Se ha escrito mucho sobre los abultados privilegios de que estas generaciones se han rodeado permanentemente, se ha señalado en numerosas ocasiones que la juventud actual —también la de la época de papá y mamá— se ha criado en una desmedida abundancia, en un inconveniente y lánguido tiempo de paz —inconveniente, se apunta, para el adecuado desarrollo personal—; se ha insistido hasta la saciedad en que, debido a una blindada y absurda sobreprotección, nuestros jóvenes son ahora personas mimadas y extremadamente frágiles. Se hacen chistes, se escenifican en las redes sociales algunos ejemplos muy graciosos sobre las desemejanzas en el comportamiento de unas y otras generaciones: un nacido en los 70, pongamos por caso, tropieza y cae al suelo, pero se levanta de un salto y se golpea el pecho como un gorila; un nacido en el nuevo milenio tropieza también, y se desploma, y rueda por la alfombra mullida, y se deshace en desolado llanto. Nada tan divertido como subrayar las vergonzosas flaquezas del otro.

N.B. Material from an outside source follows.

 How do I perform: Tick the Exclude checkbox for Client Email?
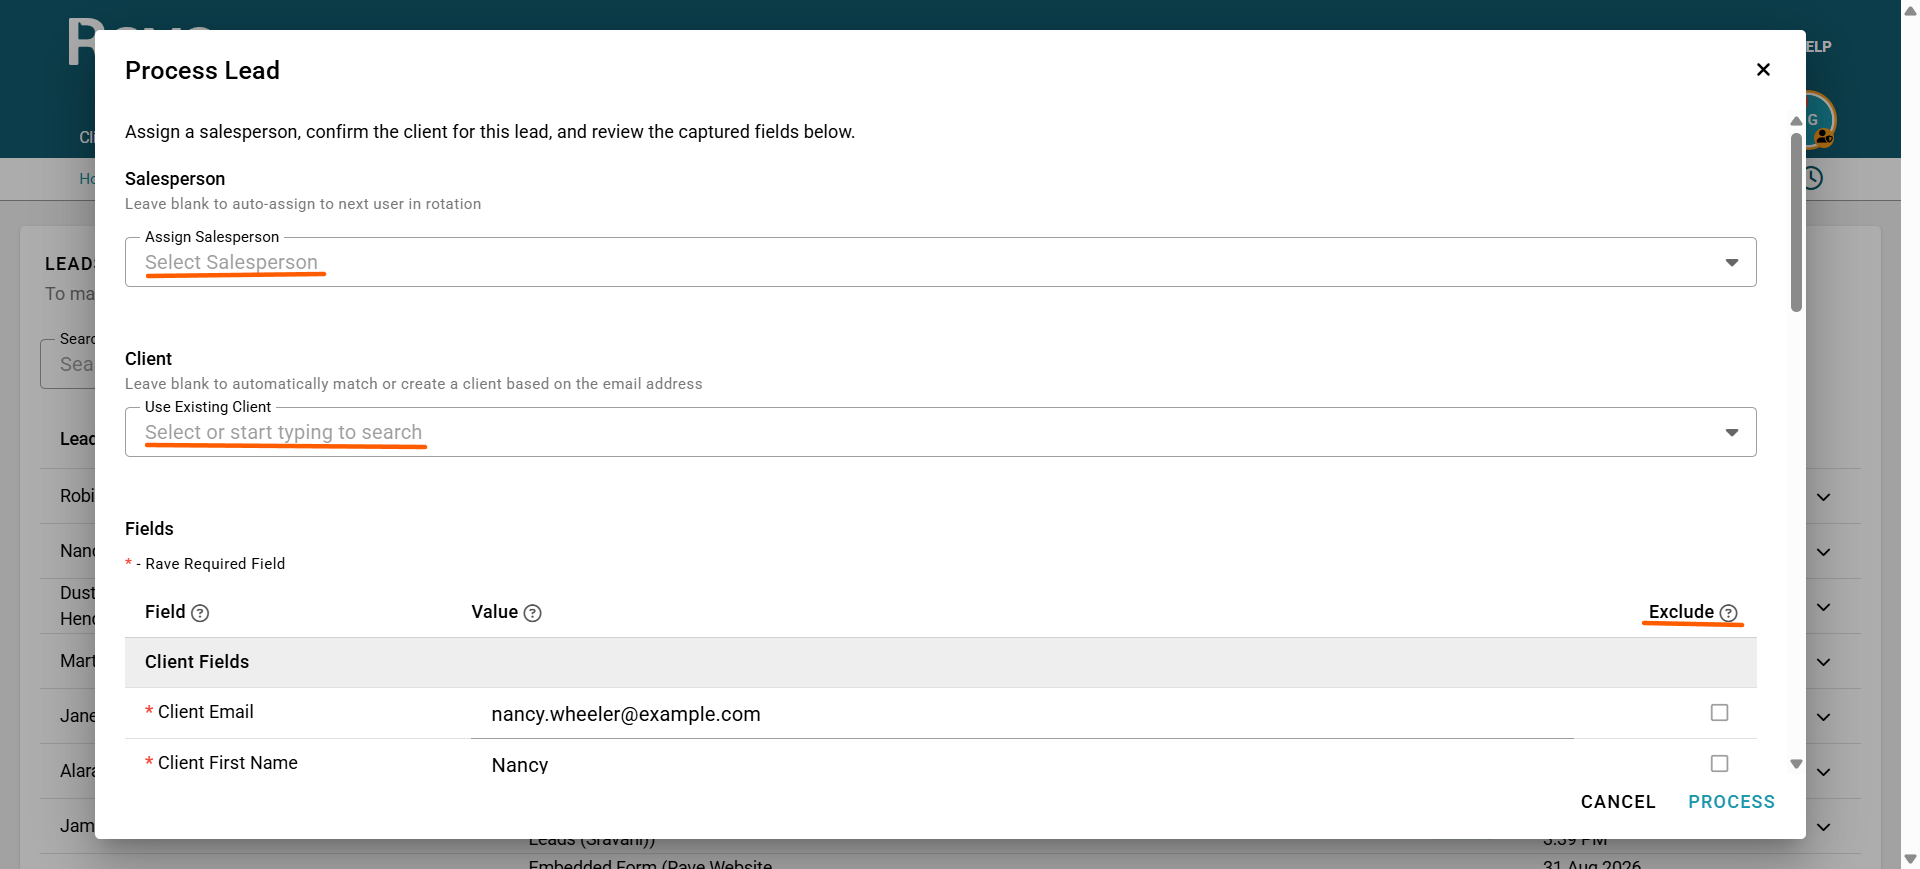(x=1719, y=713)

El universo, no obstante, con sus cíclicos períodos caprichosos, no exentos de un apasionante sentido del humor, ha derribado las puertas de un encendido puntapié para cambiarlo todo y abismarnos dramáticamente en un presente revelador, en una era incierta y erizada de peligros que equilibra, por fuerza, todos aquellos privilegios pasados. Cuánto nos fortalece hoy, y nos aleja de la blandura, vivir con la constante y tozuda sensación de que en cualquier momento —mientras se acuclilla uno en el bidé, por ejemplo— nos va a caer en la cabeza un bombazo con la etiqueta de Moscú pegada en la panza. Cuánto endurece nuestra coraza personal, es admirable, recorrer cada amanecer las orillas de este mundo azaroso y variable, y sentir en los pies desnudos el oleaje obstinado de gripes y virus mortales. Cómo nos libera de la detestable frivolidad y nos transforma hoy en mejores personas, amigo mío, en personas fuertes, el puñal penetrante de la inflación: retornamos devotamente al pan duro con ardientes lágrimas de gozo y la factura de la luz entre los dientes, con el corazón henchido de gratitud y el estómago desinflado.

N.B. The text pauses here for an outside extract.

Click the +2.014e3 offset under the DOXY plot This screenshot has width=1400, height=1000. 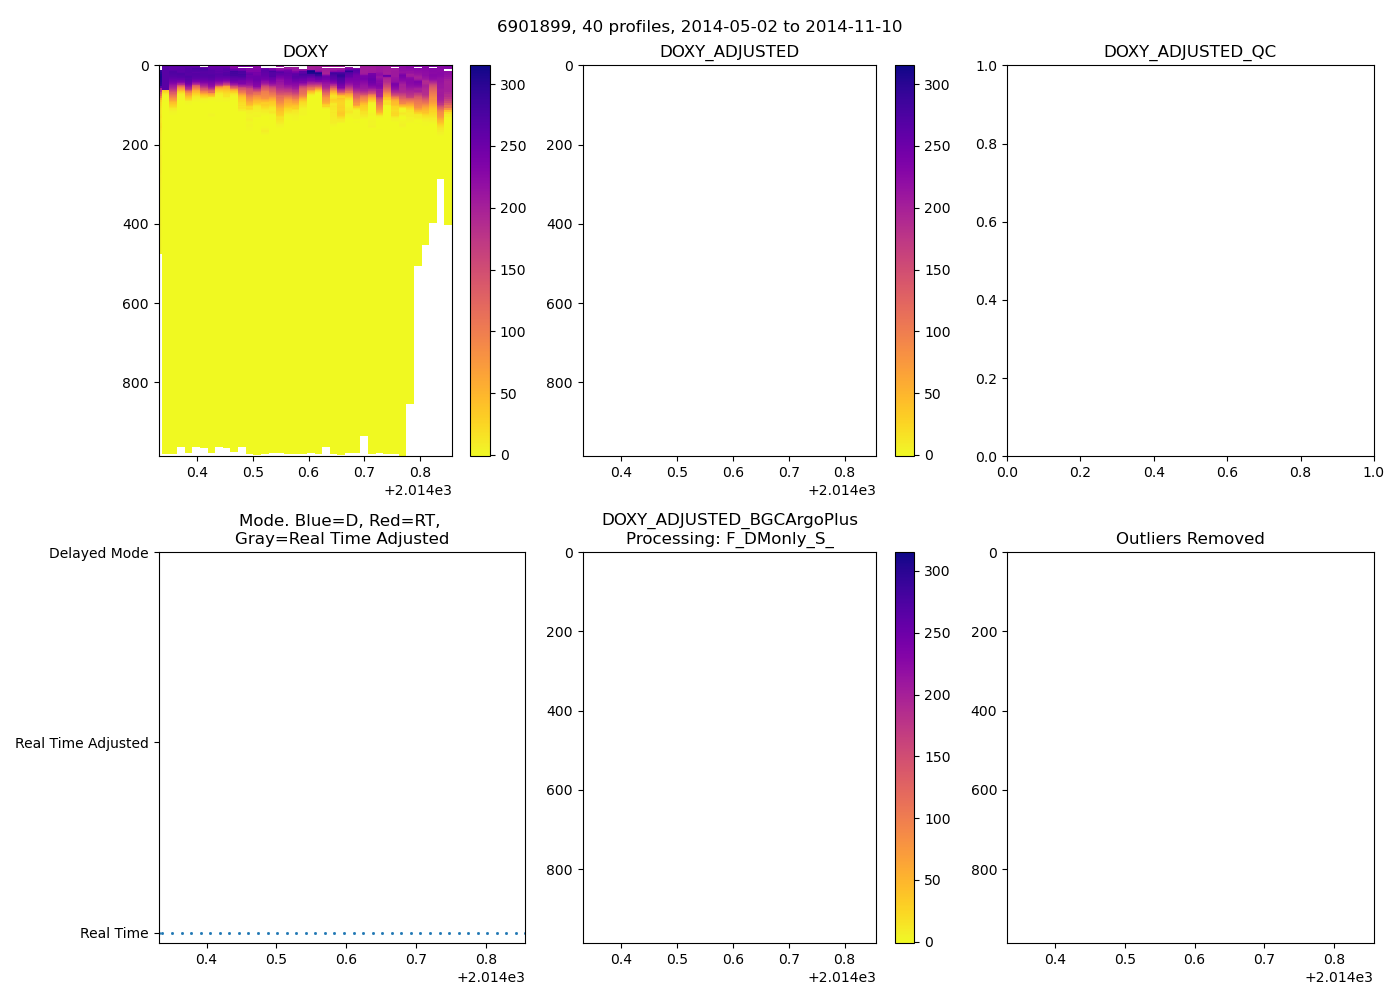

La debilidad se cura con apocalipsis ceñudos de quita y pon, con presagios envenenados de mil colores, con augurios de nuevas guerras y de violentos cambios en el clima. Todo por nuestro bien, por robustecernos, por apartar la flojera, por enderezar la crianza de los jóvenes. Vaticinios terribles de ciudades inundadas, de escasez, de fascismos melónicos y de hambrunas. Y viruelas del mono y de la mona, que, aun vestida de seda, viruela se queda.